In silico prediction of the biological consequences of variations
In silico analysis of functional effects was performed on the observed nsSNPs. PolyPhen-2 (http://genetics.bwh.harvard.edu/pph2/) evaluates physical properties, proximity to functional structures, and the evolutive conservation to predict the functional significance of a mutation using a trained Naïve Bayes classifier [20]. BLOSUM62 (http://www.ncbi.nlm.nih.gov) is an amino acid substitution matrix that assigns a score to each aligned pair of residues based on the odds of finding both amino acids in an alignment on purpose rather than by chance. SIFT (http://sift.bii.a-star.edu.sg/) is a multi-step sequence alignment comparison algorithm that estimates whether an amino acid substitution may have an effect on protein function, based upon the premise that highly conserved residues are more intolerant to substitution than those less conserved [21;22]. Align-GVGD (http://agvgd.iarc.fr/) classifies a substitution from most likely to least likely to interfere with protein function based on multiple sequence alignments (MSA) and the combined Grantham Variation (GV) and Grantham Deviation (GV) scores, which measure the biochemical distance between aminoacids [23]. Protein MSA was constructed using ClustalW included in the program Bioedit (www.mbio.ncsu.edu/BioEdit/bioedit.html). CL-L1 and CL-K1 protein sequences were aligned with their orthologues from 17 different species in order to build a dataset with a sufficient size and alignment depth to compensate for the appearance of constrained positions due to chance [24;25]. PhD-SNP is a trained support vector machine-based predictor that classifies mutations as neutral polymorphisms or disease related based on sequence and profile information [26]. Furthermore, an evolutionary conservation profile was generated by Consurf [27]. This web-based program calculates the degree of conservation (from most variable to most conserved) for every position of the protein using MSA and an empirical Bayesian algorithm.
CL-L1 and CL-K1 levels in serum
The serum levels of CL-L1 and CL-K1 was quantified using validated double sandwich immuno assays as previously described in detail [7] and [28].
Statistical analysis
Hardy-Weinberg was calculated applying the χ2 test to the simple gene counting results, implementing Yates’ correction when considered appropriate. Linkage disequilibrium (LD), expressed as r2, and observed haplotypes were assessed by SHEsis software [29;30]. The statistical significance of the genetic impact on serum levels was tested with Mann-Whitney U test, Kruskal-Wallis test and Spearman Rank correlation.
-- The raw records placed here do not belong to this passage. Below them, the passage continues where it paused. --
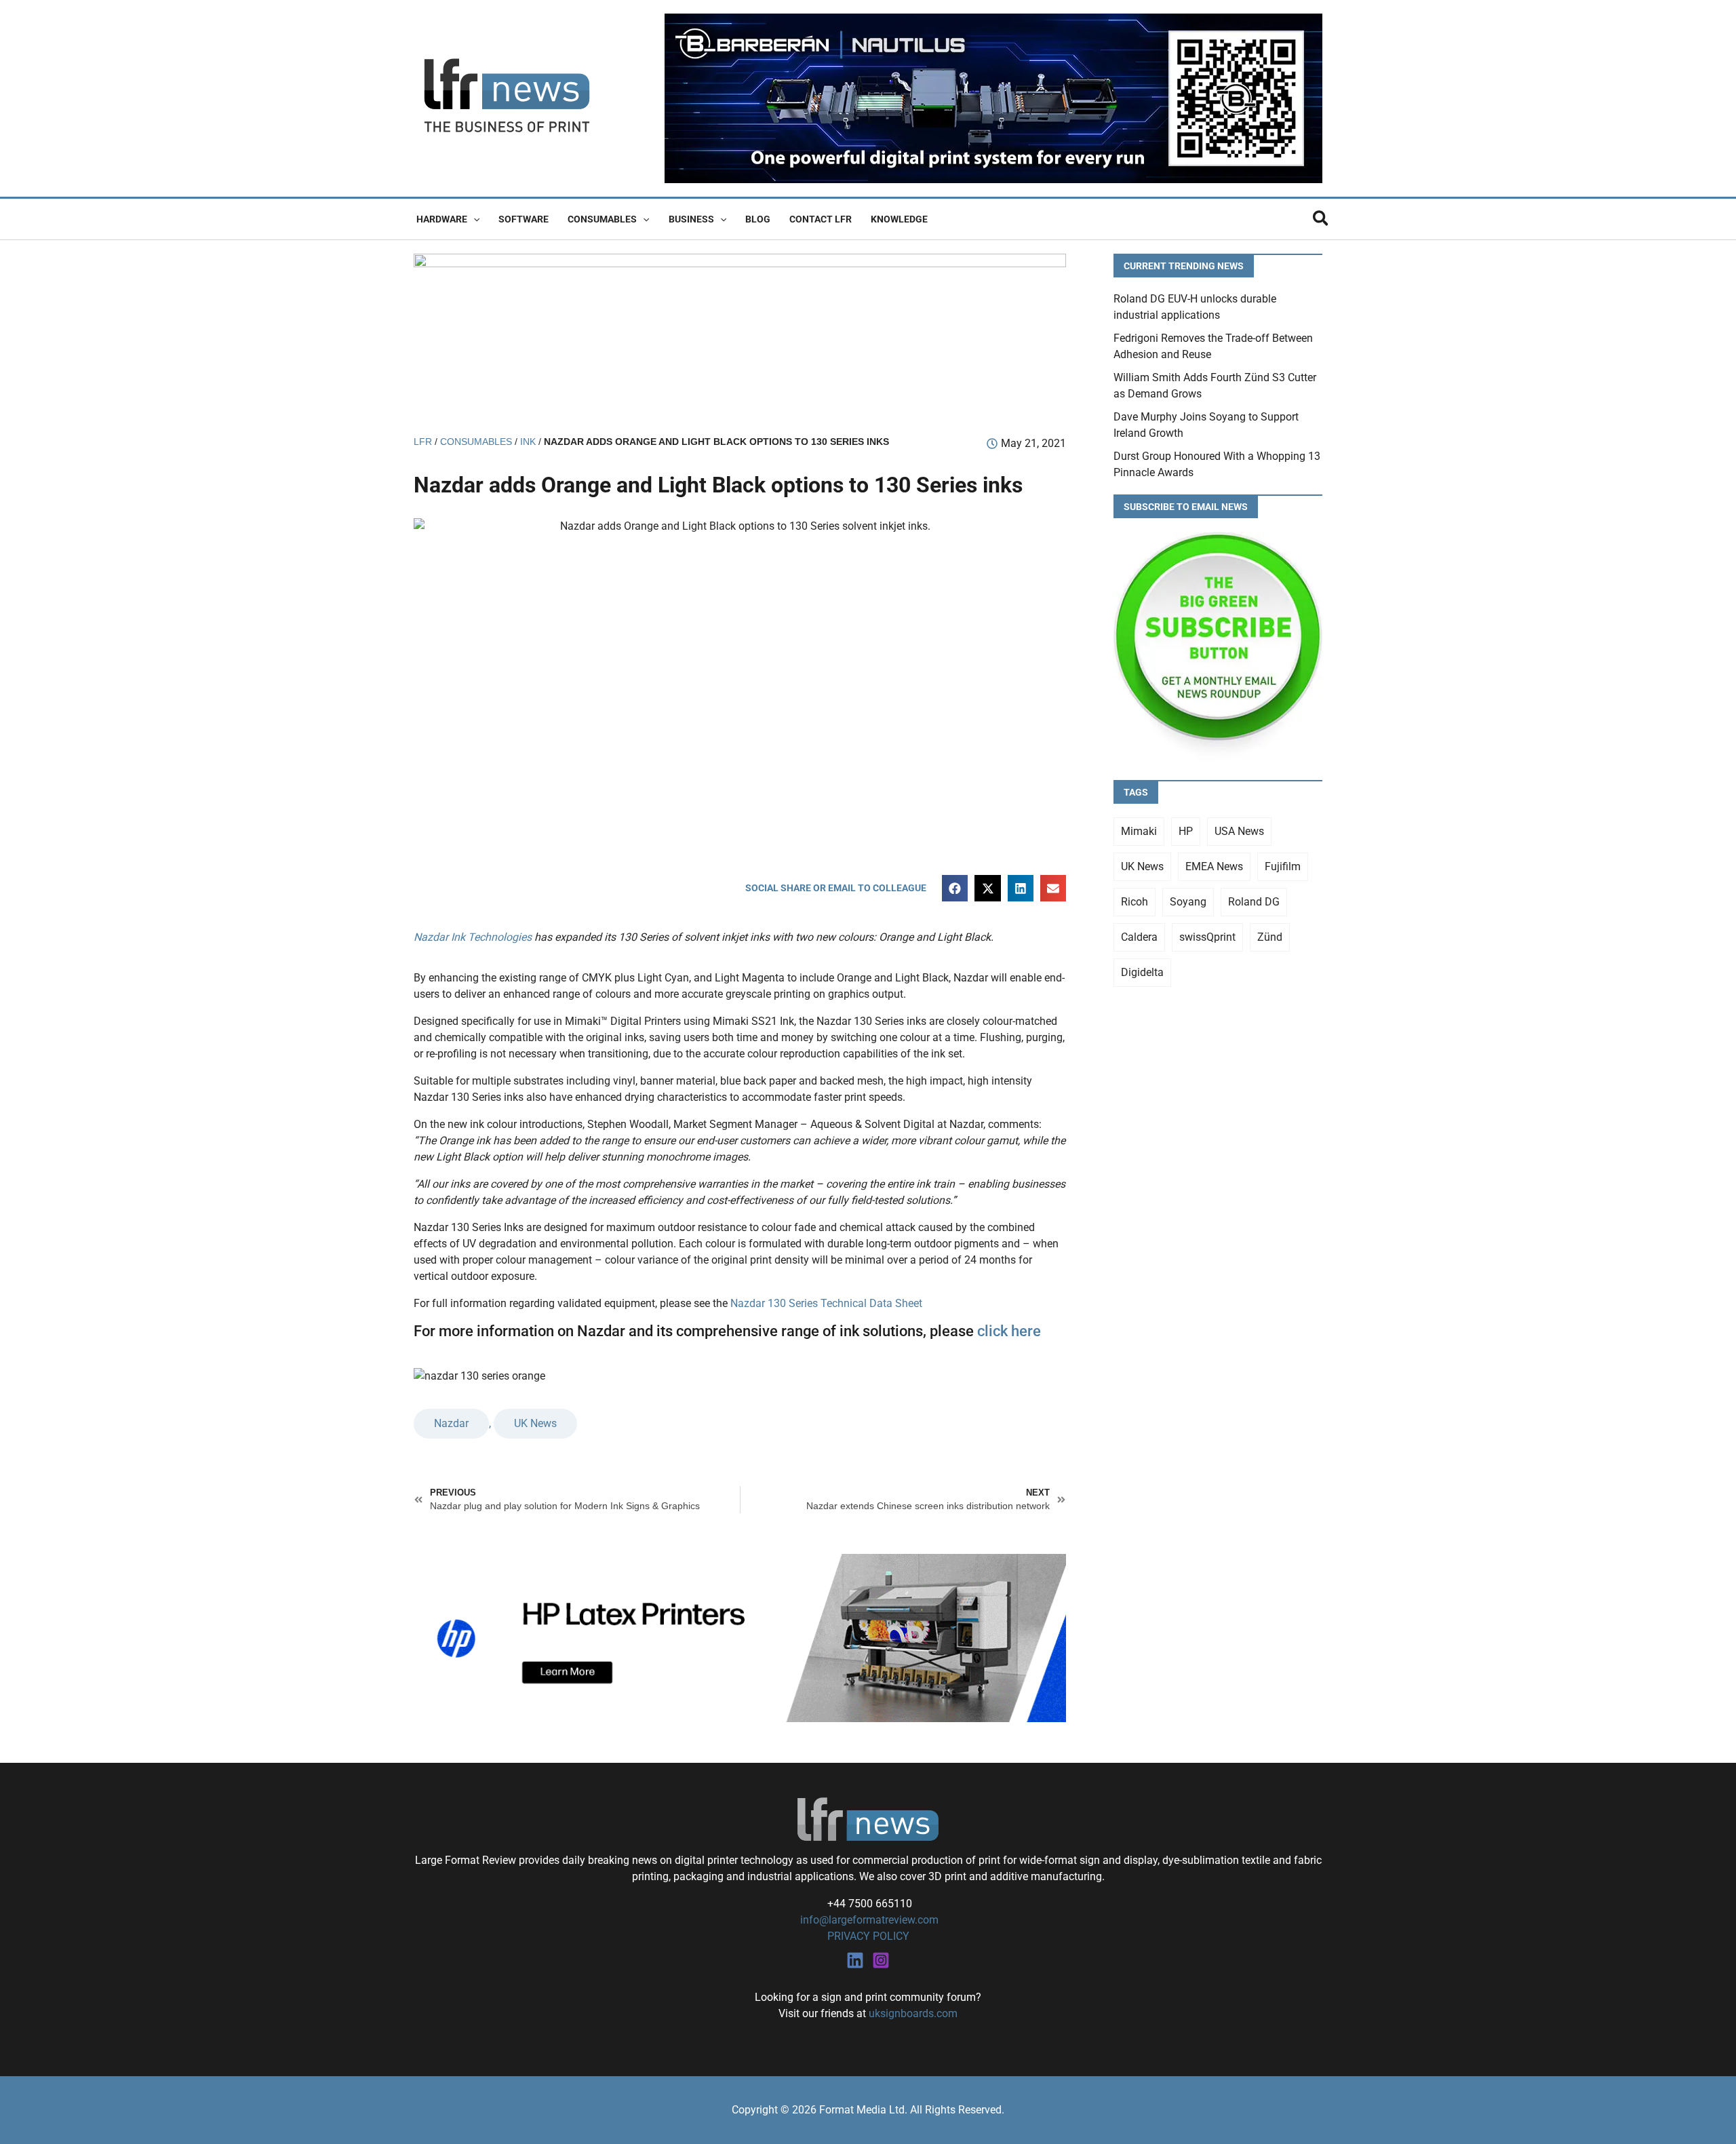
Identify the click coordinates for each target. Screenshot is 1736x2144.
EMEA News (1214, 866)
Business (691, 219)
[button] (473, 219)
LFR (423, 442)
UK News (535, 1423)
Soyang (1188, 901)
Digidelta (1142, 972)
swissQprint (1207, 937)
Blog (757, 219)
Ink (528, 442)
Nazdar (451, 1423)
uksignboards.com (913, 2013)
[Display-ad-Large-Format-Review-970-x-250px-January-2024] (740, 336)
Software (523, 219)
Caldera (1139, 937)
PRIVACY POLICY (868, 1936)
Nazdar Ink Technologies (473, 937)
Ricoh (1134, 901)
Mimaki (1139, 831)
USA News (1239, 831)
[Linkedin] (855, 1960)
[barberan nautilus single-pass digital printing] (993, 97)
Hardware (441, 219)
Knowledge (899, 219)
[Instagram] (881, 1960)
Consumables (602, 219)
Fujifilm (1283, 866)
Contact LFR (820, 219)
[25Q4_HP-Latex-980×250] (740, 1637)
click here (1009, 1331)
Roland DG (1254, 901)
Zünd (1269, 937)
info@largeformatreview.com (868, 1919)
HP (1186, 831)
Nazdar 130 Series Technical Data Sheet (826, 1303)
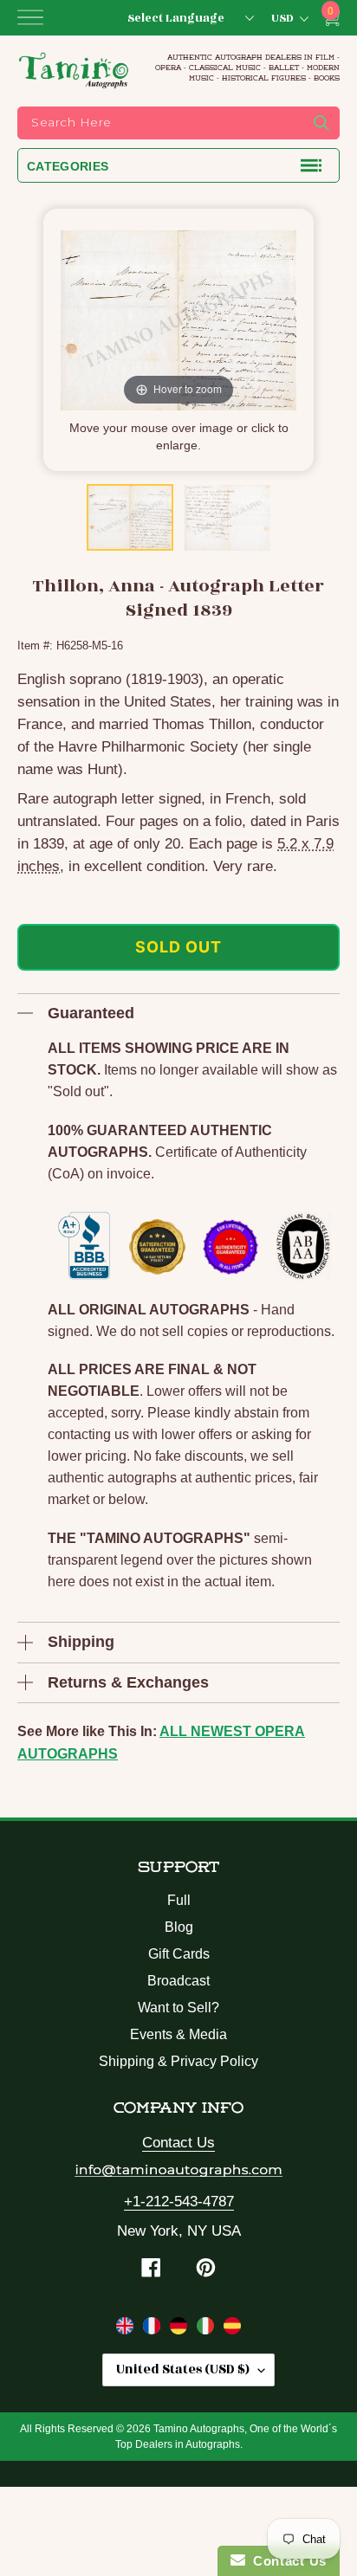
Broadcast (178, 1980)
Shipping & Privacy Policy (178, 2061)
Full (179, 1900)
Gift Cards (179, 1954)
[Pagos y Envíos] (232, 2329)
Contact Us (178, 2142)
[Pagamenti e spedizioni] (207, 2329)
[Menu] (30, 17)
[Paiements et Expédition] (153, 2329)
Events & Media (178, 2034)
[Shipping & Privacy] (127, 2329)
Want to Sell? (178, 2007)
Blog (179, 1927)
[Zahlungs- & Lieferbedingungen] (180, 2329)
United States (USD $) (183, 2369)
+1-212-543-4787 (179, 2201)
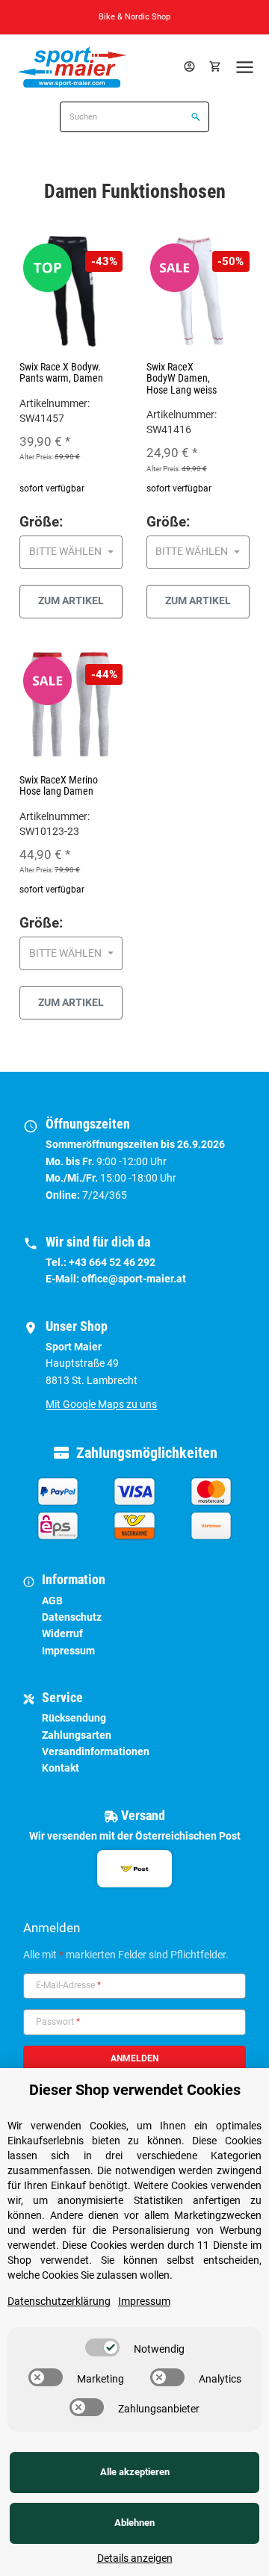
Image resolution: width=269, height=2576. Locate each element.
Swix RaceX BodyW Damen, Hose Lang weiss (181, 378)
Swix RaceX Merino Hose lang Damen (58, 785)
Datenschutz (72, 1617)
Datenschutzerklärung (59, 2301)
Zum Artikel (71, 600)
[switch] (102, 2347)
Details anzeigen (135, 2558)
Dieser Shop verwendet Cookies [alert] (135, 2090)
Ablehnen (134, 2522)
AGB (52, 1601)
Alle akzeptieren (135, 2471)
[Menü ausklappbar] (244, 66)
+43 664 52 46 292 (112, 1262)
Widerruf (62, 1633)
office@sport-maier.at (133, 1279)
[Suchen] (193, 118)
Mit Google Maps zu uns (101, 1404)
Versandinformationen (95, 1751)
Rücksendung (74, 1718)
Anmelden (134, 2058)
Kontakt (60, 1768)
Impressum (68, 1651)
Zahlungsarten (76, 1735)
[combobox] (71, 552)
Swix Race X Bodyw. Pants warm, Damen (61, 372)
Whiskers and outliers were calculated according to Tukey’s method.
Results
Genetic variation in COLEC10 and COLEC11
We sequenced the promoter region spanning 1000 bp upstream the translation start site, the exon and intron/exon boundaries in COLEC10 and COLEC11.
COLEC10. A total of 10 known and novel variations were observed in the promoter region (Table 2) including a novel variation located in the 5’UTR. Another 10 variations were observed in the exons and the flanking regions. Two low frequent variations (MAF < 0.01) resulted in an amino acid change: Glu78Asp (rs150828850) and Arg125Trp (rs149331285). The Glu78Asp variation in exon 3 occurs in a variable residue and was predicted to be benign, in contrast to Arg125Trp in exon 6, which is located in an evolutionary constrained position in the neck domain and was by in silico analysis predicted to be potentially critical for the structure (Table 4). A complete list of observed variations and linkages are given in Table 2 and Fig. 1. To test whether any of the identified variations were located within a regulatory domain, all promoter variations were analyzed in silico (SwissRegulon Database). COLEC10 161_-157AAAATdel overlaps with a SRY and several Forkhead box (FOX) binding sites. SRY and the FOX family of transcription factors are known regulators of multiple cellular and developmental processes such as liver differentiation [31;32]. Of interest, additional perfect LD was observed between seven loci; COLEC10–7 (ss749616235), +22418 (rs16891987), +22547 (rs149290883), +23998 (rs4512407), +38501 (rs11987106), +39097 (rs1064556), and +39391 (rs1064557), however, these minor alleles were clustered in 4 individuals only.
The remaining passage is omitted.